1. Field of the Invention
The present invention relates processes for fabricating mirrors suitable for use in precision instruments such as ring laser gyroscopes. More particularly, this invention pertains to a process for controlling the thickness of mirror layers deposited upon a mirror substrate within a deposition chamber.
2. Description of the Prior Art
The ring laser gyroscope is a rotation sensor that senses rotation about an axis that is perpendicular to the plane of a cavity formed within a frame, preferably of glass ceramic or other low thermal coefficient material. Highly polished mirrors are positioned at the corners of the cavities to direct the counterpropagating beams about the cavity. Beams of laser light circulate in opposite directions within the cavity. In accordance with the well-known Sagnac effect, the frequencies of the two beams are altered in opposite senses (i.e. one is increased while the other is decreased) by rotation about the axis and the beat frequency between the two beams then provides a measure of rotation.
Lasing is affected within the cavity by the interaction of photons with an excited medium which acts as an amplifier. In a d.c. configuration, the medium is excited by the interaction of a fill gas, typically HeNe, with flows of electrical current between electrodes arranged about or within the gyro frame. Alternatively, in an r.f. actuated device, the medium is excited by means of an electromagnetic field that oscillated at radio frequencies. Only two counterrotating lasing modes need to be supported within the lasing cavity to obtain a measure of rotation. In a planar cavity, the counterrotating beams are linearly polarized whereas a nonplanar cavity can support both right and left circularly-polarized modes.
As mentioned above, mirrors are provided at the corners of the cavity for directing the beams of light. In the case of a multioscillator or other multiple-cavity device the number of mirrors or optical elements will correspondingly increase. The precision and, for that matter, operability of a ring laser gyroscope is critically dependent upon the quality of the mirrors. Surface defects and unevenness can produce a multitude of device infirmities.
The fabrication of high reflectance mirrors for use in precision instruments such as ring laser gyroscopes involves the careful deposition of multiple layers of various material compositions. Multiple layers are required to provide the high reflectivity that is necessary to generate the feedback required for ring laser gyro operation. Without the necessary high reflectivity, the gyro may be unable to assume operation as it is a low gain oscillator. That is, successful gyro operation requires that gyro gain exceed losses for the desired oscillation to occur.
The need to deposit multiple layers of material multiplies the possible sources of mirror surface nonuniformity. The presence of nonuniform mirror layers may result in the creation of a visually observable color band across the mirror aperture showing a spatial distribution of frequency response that does not permit or severely impacts laser gyro operation.

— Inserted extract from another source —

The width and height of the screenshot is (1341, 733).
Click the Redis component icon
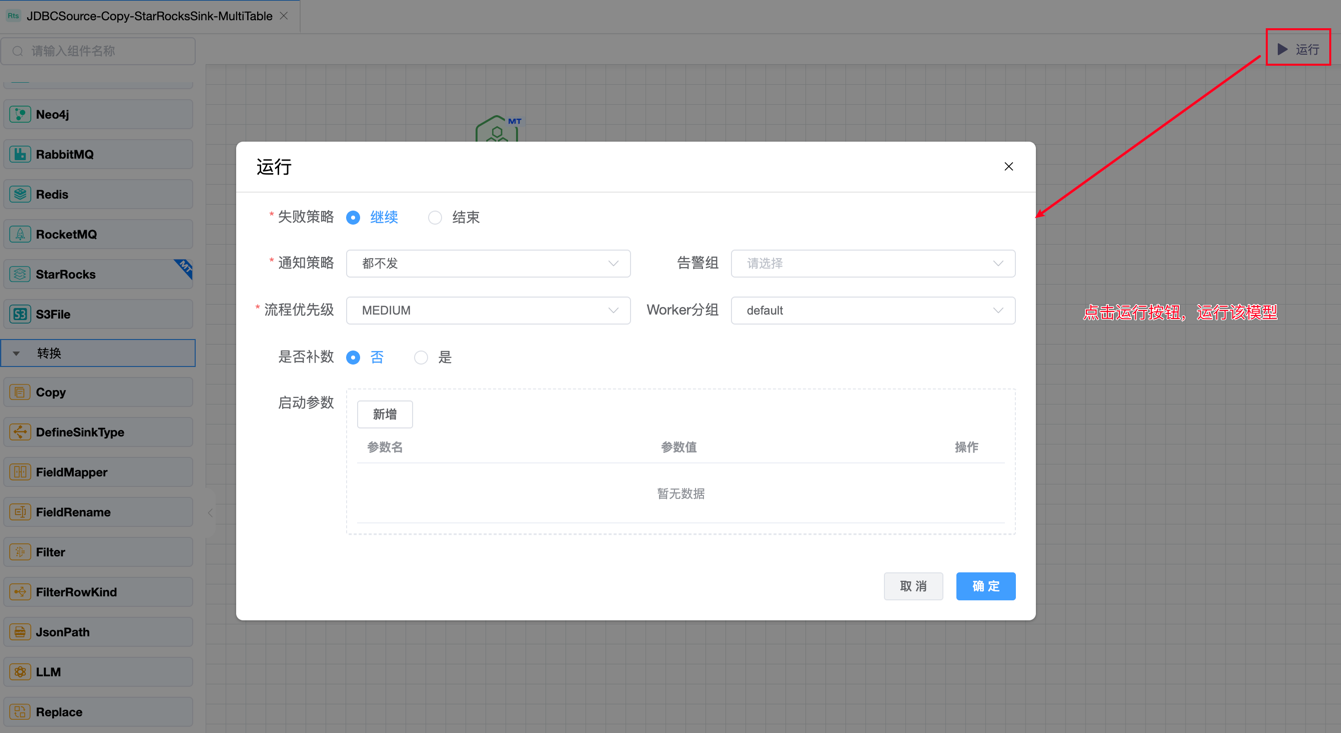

The coating layers of a precision mirror are created through a variety of deposition processes. Such processes are conventionally performed within a coating chamber that essentially comprises a sealable vacuum box. Among the processes for depositing materials in such an environment are thermal evaporation, electron beam, ion beam and magnetron sputtering. FIG. 1 is a schematic view of the application of a mirror layer by one of such deposition processes within a coating chamber. Within the chamber, mirror substrates 10 are mounted upon a generally-planar rotatable tool 12 for receiving deposited material 14. The physics of each of the above-named processes is characterized by the generation of an inherently-nonuniform spatial distribution of coating material known as a "plume".
The inherent, generally-predictable shape of the plume generated of course complicates the task of depositing mirror layers of uniform thickness. Even with rotation of the tool 12, it is clear that thicker layers will be deposited upon the mirror substrates 10 located closest to the center of the tool since the plume shape reaches a maximum in this region. This is addressed in the prior art by the use of a shadow mask 16 as shown in the more complete schematic view of a chamber deposition process illustrated by FIG. 2. The mask 16 is held rigidly within the coating chamber and suspended above the tool 12 which may undergo either simple or complex rotation. The shape of the shadow mask 16 is successively trimmed until the desired uniformity of layer deposition in the presence of the plume-like emission of material is observed. Different types of coating tooling may require different masks as the tooling itself affects the uniformity of the coatings deposited. Small process variations or system maintenance may result in a condition where the size of the shadow mask is too small. This generally requires the fabrication of a new mask and the initiation of a new trimming sequence. Such a process is inherently trial and error, time consuming and neither particularly accurate nor predictable.